Mapping the way to real-life solutions through COLOR
In 1852, mathematician Francis Guthrie was coloring a map of England when he discovered that only four colors were needed to color any map as long as no two regions with a common boundary shared the same color. Determining why that was became known in the mathematics community as the Four Color Problem.
Cun-Quan Zhang, a professor of mathematics in the Eberly College, has been working in the areas of integer flows and cycle covers, a key component of the map-coloring problem, for more than 25 years.
He has recently been awarded a roughly $128,000 grant from the National Science Foundation to support his research in this area over the next two years.
The map-coloring problem is considered one of the major catalysts of the tremendous development of graph theory in its 275-year history. Graph coloring and its related problems have always been in the main line of graph theory research.
Traffic light patterns, radio station frequency assignments, cell phone channel distributions, and a number of other areas of everyday life all use the same premises and logic as the solution to the map-coloring and network-flow problems, making finding a solution critical.
“In the morning, a lot of people from a certain community go to work. You will find farther out that somewhere, the traffic jams. We call it a bottleneck. In mathematics we try to find out ‘where’s the bottleneck?’ and ‘how can we maximize the traffic with the lowest cost to improve the flow?’” Zhang said. W.T. Tutte, a famous 20th century mathematician, observed that the map-coloring problems could be formulated in terms of the network-flow problem, as well as in terms of its cycle covers. A major conjecture in this theory was three-flow conjecture.
“We are only a small step away from the final solution of the three-flow conjecture,” Zhang said.
This development is 25 years in the making for Zhang, who said he’s driven to find the solution to the second-most famous unsolved problem in mathematics.
“Mathematical research is not only motivated by the beauty of our universe, but also promoted from our daily life,” he said.
Working on structures, patterns, connectivity of networks and graphs, Zhang has published around 100 papers on the topics of mathematical theory and application.
Armed with those theoretical discoveries, he and his colleagues at WVU further developed application projects for pattern recognitions, such as data mining, social network analysis, bioinformatics, and algorithm/software development for operational research.
Their discoveries include terrorist network analysis, FBI crime data analysis, DNA sequence analysis for phylogenetic study, and other medical study.

> [DATA RECORDS]

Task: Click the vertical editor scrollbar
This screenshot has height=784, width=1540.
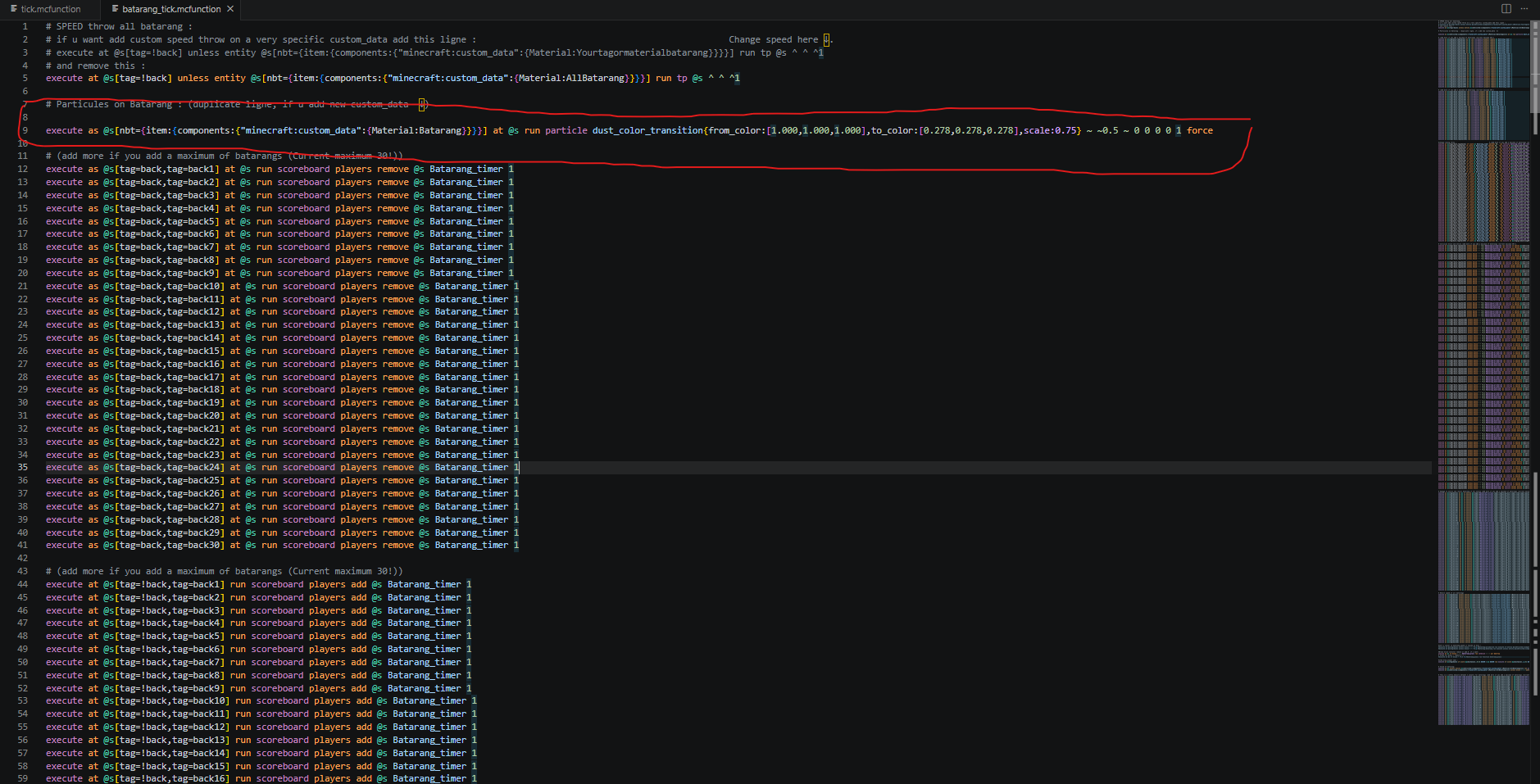Action: (1535, 401)
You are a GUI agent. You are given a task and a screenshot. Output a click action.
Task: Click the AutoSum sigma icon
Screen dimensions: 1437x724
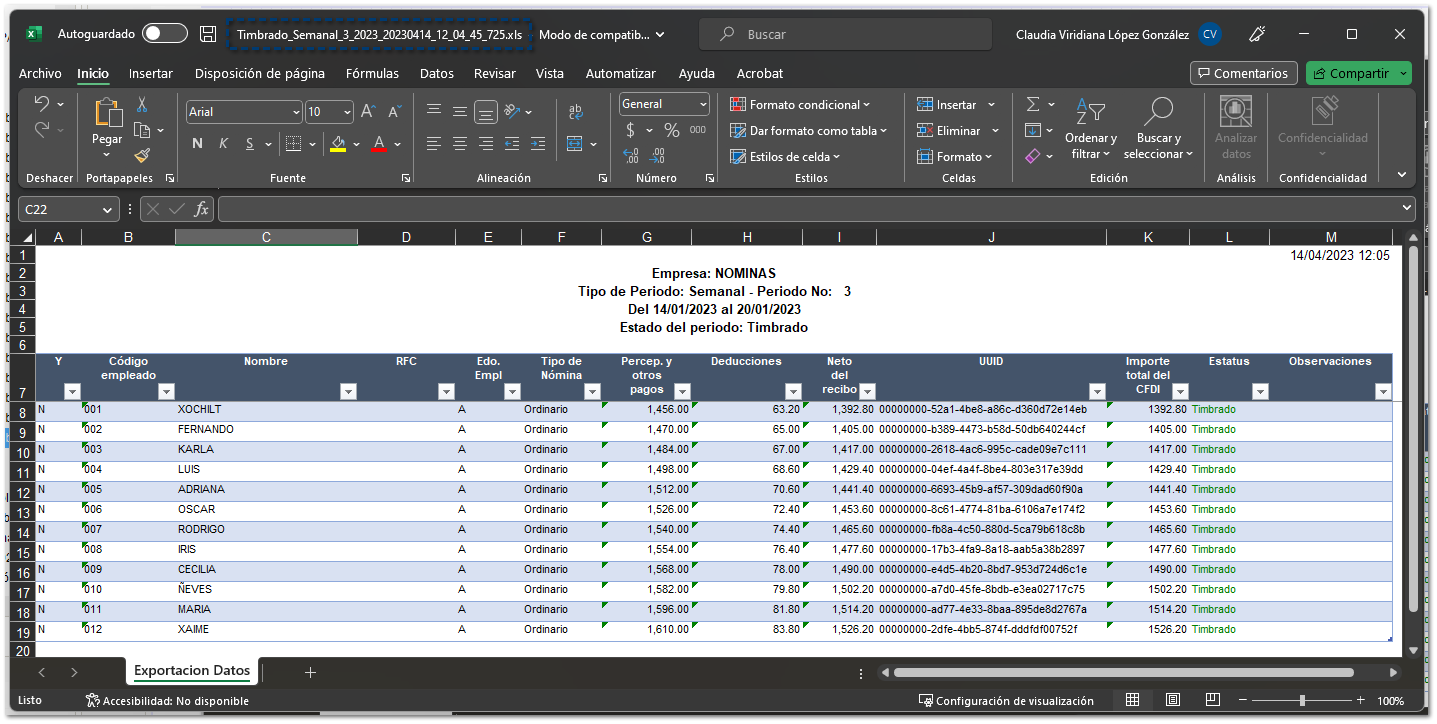tap(1033, 104)
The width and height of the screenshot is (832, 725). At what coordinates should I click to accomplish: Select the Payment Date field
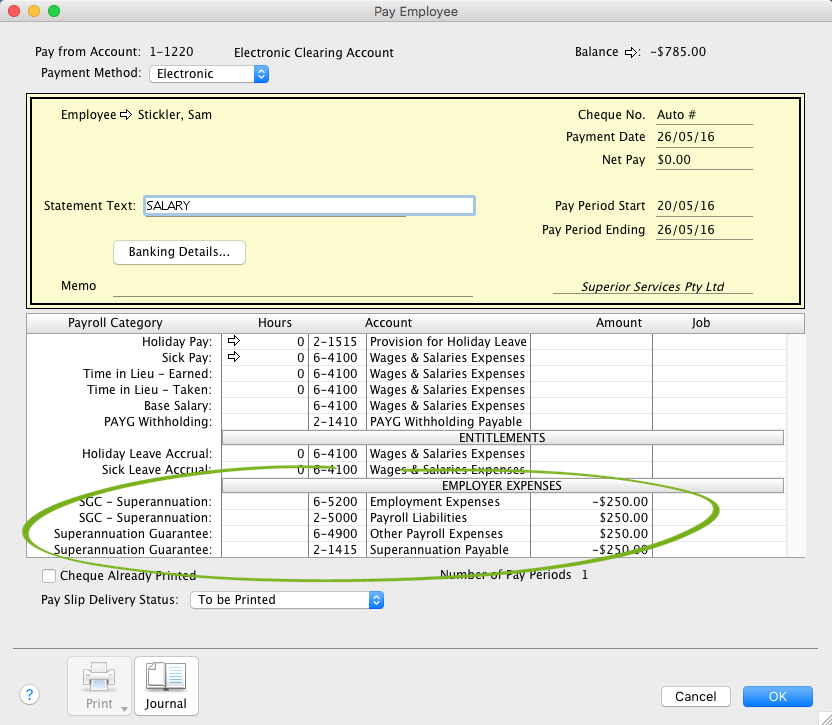point(703,138)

> [WORK INSTRUCTION 1]
In the article on map coloring, rewrite the paragraph beginning "In 1852, mathematician Francis Guthrie" more briefly, keeping its main facts.
> [WORK INSTRUCTION 2]
Decide whether each statement agrees with the article on map coloring. Answer yes or no for each, and quote the words of the article that decide it.
(a) Zhang's grant comes from the National Science Foundation.
(b) The grant supports Zhang's research over the next five years.
(c) W.T. Tutte was a 20th century mathematician.

> [ANSWER SPACE 1]
In 1852, while coloring a map of England, mathematician Francis Guthrie found that any map needs only four colors if no two regions sharing a boundary have the same color. Mathematicians came to call the question of why this holds the Four Color Problem.

> [ANSWER SPACE 2]
(a) Yes: "a roughly $128,000 grant from the National Science Foundation"
(b) No: "to support his research in this area over the next two years"
(c) Yes: "W.T. Tutte, a famous 20th century mathematician"